» **DATASET ENTRIES**
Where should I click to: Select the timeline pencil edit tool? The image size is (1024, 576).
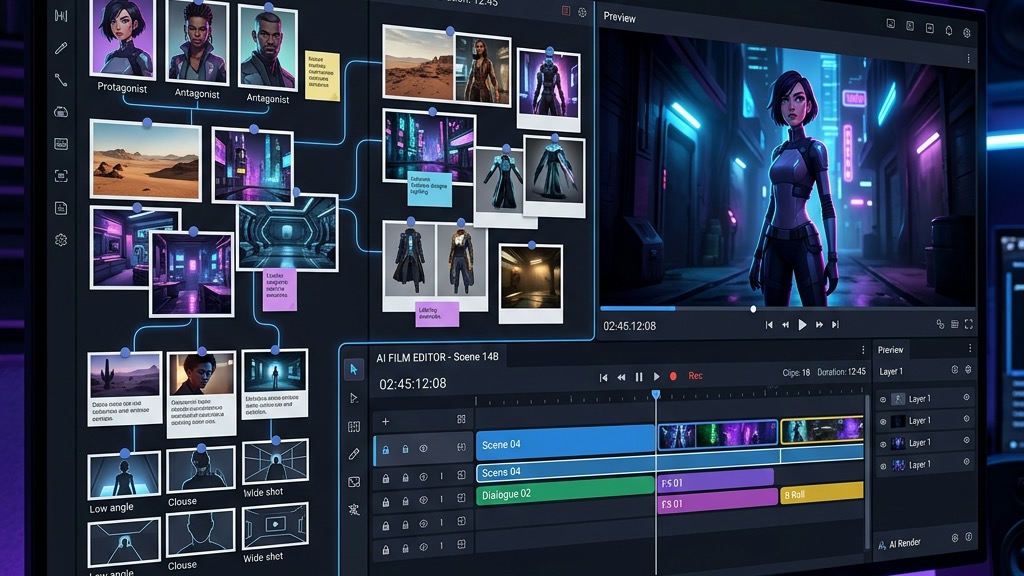354,454
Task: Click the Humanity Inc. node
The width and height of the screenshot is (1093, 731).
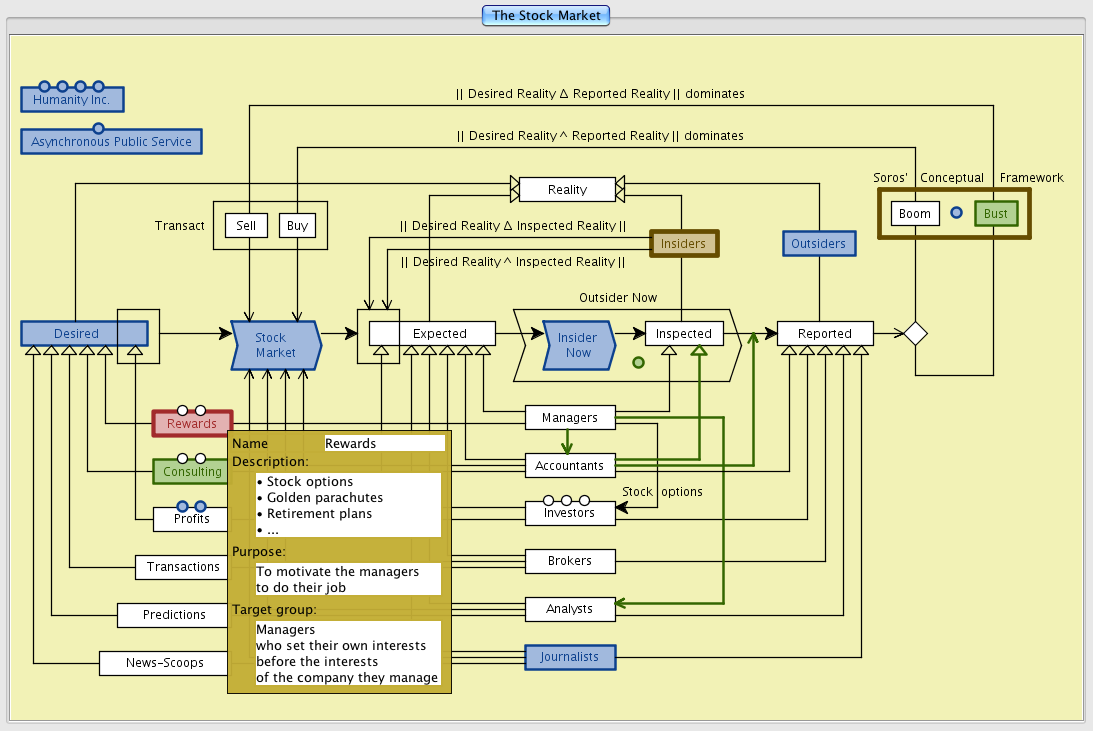Action: (72, 100)
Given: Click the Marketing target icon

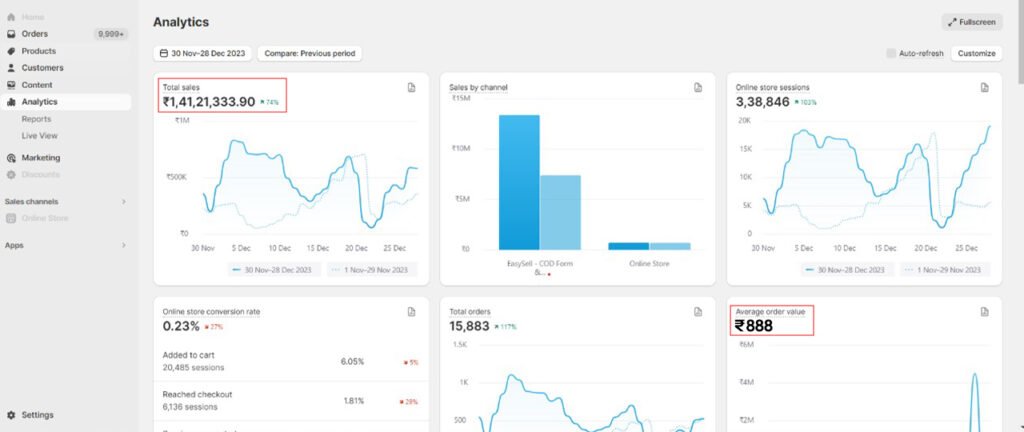Looking at the screenshot, I should pyautogui.click(x=11, y=158).
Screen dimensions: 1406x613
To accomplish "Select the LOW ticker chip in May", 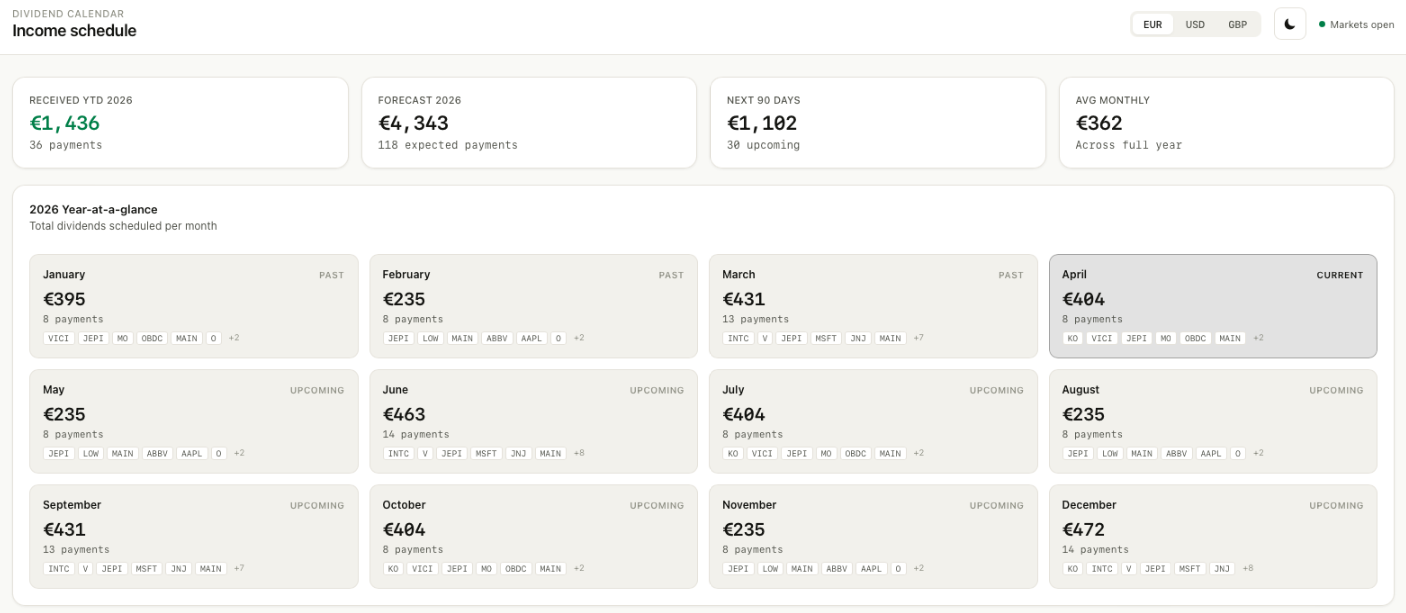I will click(90, 453).
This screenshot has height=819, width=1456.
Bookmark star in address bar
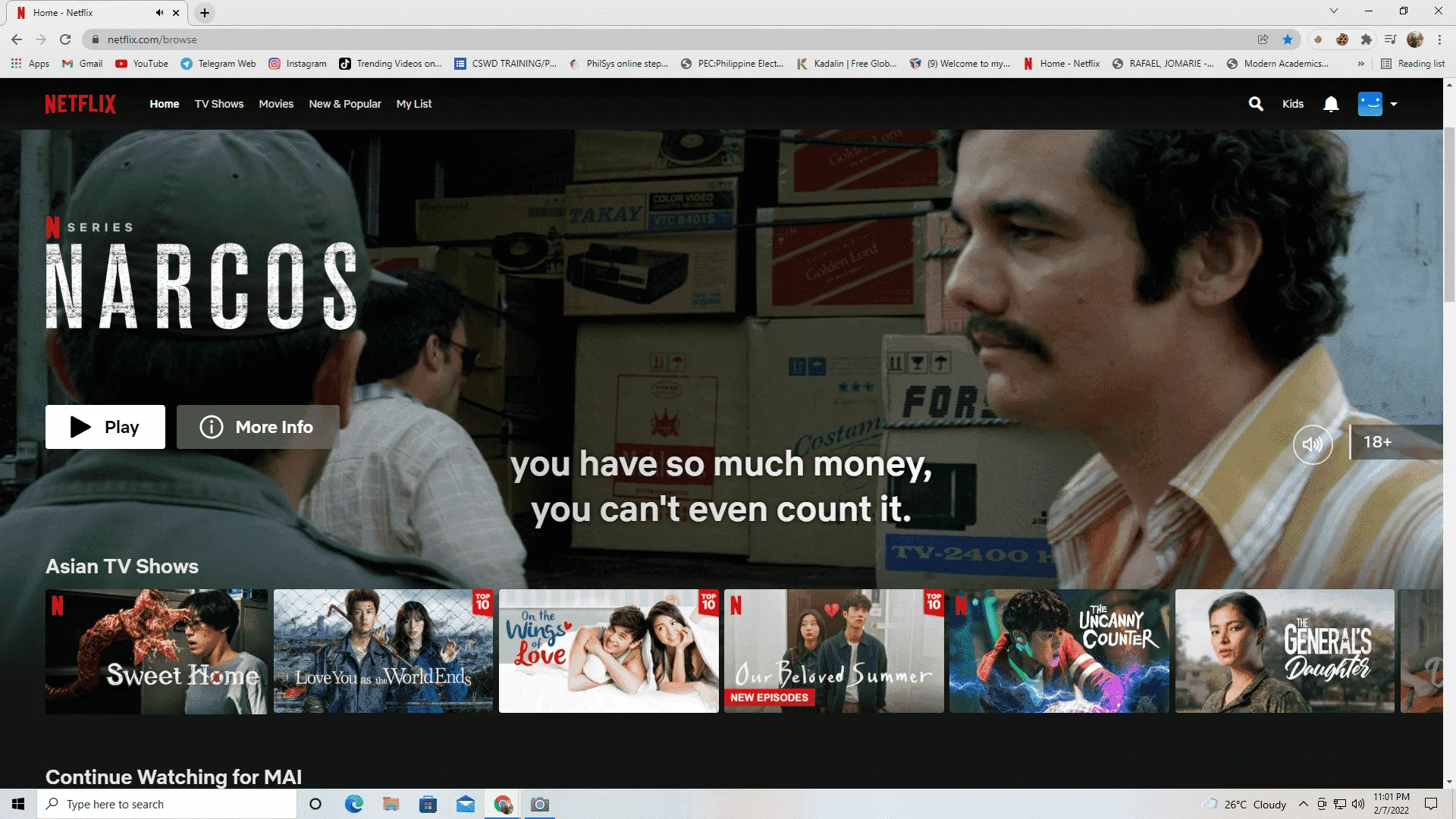click(x=1288, y=39)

» **WHAT YOU WILL DO**
Exactly the lines from the one that contains "This screenshot has height=819, width=1456." through the final line of the records above are needed, given again word for word, with every picture left out.

» **RESULT**
This screenshot has height=819, width=1456.
Bookmark star in address bar
click(x=1288, y=39)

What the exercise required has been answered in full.